We have successfully solved the exponential equation 3^(x-1) + 3^(x-2) + 3^(x-3) = 13 and found the solution to be x = 3. This process involved several key steps, including identifying a common factor, factoring it out, simplifying the constant term, isolating 3^x, and finally solving for 'x'. Each step was carefully explained, highlighting the underlying algebraic principles and properties of exponents. Furthermore, we verified our solution to ensure its correctness. This thorough approach demonstrates the importance of a systematic and methodical approach to solving mathematical problems.

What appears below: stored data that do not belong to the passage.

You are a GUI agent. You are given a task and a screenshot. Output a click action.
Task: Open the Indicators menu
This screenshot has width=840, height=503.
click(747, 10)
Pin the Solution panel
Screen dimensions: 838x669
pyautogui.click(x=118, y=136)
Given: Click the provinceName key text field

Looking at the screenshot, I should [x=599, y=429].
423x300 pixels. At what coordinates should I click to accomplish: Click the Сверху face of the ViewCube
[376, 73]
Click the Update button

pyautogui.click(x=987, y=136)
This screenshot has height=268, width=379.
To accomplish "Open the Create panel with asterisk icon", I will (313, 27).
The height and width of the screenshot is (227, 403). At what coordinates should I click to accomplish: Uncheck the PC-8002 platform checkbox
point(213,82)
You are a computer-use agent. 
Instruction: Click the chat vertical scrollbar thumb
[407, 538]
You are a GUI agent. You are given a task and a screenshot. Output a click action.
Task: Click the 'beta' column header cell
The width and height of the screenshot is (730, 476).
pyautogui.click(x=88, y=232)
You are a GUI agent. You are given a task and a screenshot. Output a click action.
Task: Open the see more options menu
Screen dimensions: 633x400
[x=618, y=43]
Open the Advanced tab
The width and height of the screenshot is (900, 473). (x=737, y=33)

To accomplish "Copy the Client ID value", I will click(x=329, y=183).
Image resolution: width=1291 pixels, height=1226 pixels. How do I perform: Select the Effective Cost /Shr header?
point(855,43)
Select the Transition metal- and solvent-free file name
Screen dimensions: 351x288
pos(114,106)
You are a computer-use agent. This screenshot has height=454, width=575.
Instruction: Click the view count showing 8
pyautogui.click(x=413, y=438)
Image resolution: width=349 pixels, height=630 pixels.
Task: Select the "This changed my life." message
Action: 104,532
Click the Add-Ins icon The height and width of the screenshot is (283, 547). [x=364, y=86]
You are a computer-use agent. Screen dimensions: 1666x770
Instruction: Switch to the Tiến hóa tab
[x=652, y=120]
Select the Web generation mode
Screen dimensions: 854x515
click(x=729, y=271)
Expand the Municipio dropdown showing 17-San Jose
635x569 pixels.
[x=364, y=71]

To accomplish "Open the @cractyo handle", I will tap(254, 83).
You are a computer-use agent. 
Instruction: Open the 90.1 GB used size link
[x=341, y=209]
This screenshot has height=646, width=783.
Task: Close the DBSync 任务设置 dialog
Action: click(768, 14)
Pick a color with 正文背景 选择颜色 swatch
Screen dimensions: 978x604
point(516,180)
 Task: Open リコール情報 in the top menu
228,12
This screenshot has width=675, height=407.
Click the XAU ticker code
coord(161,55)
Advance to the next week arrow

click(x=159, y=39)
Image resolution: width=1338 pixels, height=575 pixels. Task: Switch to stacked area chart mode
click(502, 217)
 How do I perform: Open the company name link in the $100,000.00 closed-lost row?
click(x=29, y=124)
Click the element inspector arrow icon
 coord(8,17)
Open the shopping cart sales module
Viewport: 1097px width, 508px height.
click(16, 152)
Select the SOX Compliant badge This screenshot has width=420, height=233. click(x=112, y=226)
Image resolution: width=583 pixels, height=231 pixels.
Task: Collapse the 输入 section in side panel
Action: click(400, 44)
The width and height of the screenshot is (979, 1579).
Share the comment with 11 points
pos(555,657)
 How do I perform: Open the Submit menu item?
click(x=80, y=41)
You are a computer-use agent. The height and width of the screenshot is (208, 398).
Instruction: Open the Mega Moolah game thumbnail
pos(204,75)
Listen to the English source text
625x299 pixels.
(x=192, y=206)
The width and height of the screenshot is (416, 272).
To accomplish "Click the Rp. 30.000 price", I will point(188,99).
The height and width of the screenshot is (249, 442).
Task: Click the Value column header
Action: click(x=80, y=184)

Solving exponential equations is a fundamental skill in mathematics, with applications in various fields, including physics, engineering, and finance. The techniques used in this article can be applied to a wide range of exponential equations, making it a valuable tool for any student or professional working with mathematical models. By mastering these techniques, you'll be well-equipped to tackle complex mathematical problems and interpret exponential phenomena. The key takeaways from this solution are the importance of identifying common factors, applying the properties of exponents, and systematically simplifying the equation. These skills are transferable to other areas of mathematics and problem-solving in general. Remember, practice is essential for mastering any mathematical skill. By working through various examples and applying the techniques learned in this article, you'll solidify your understanding and build your confidence in solving exponential equations. This journey of solving exponential equations is not just about finding the answer; it's about developing a deeper understanding of mathematical principles and honing problem-solving skills that will serve you well in various aspects of life.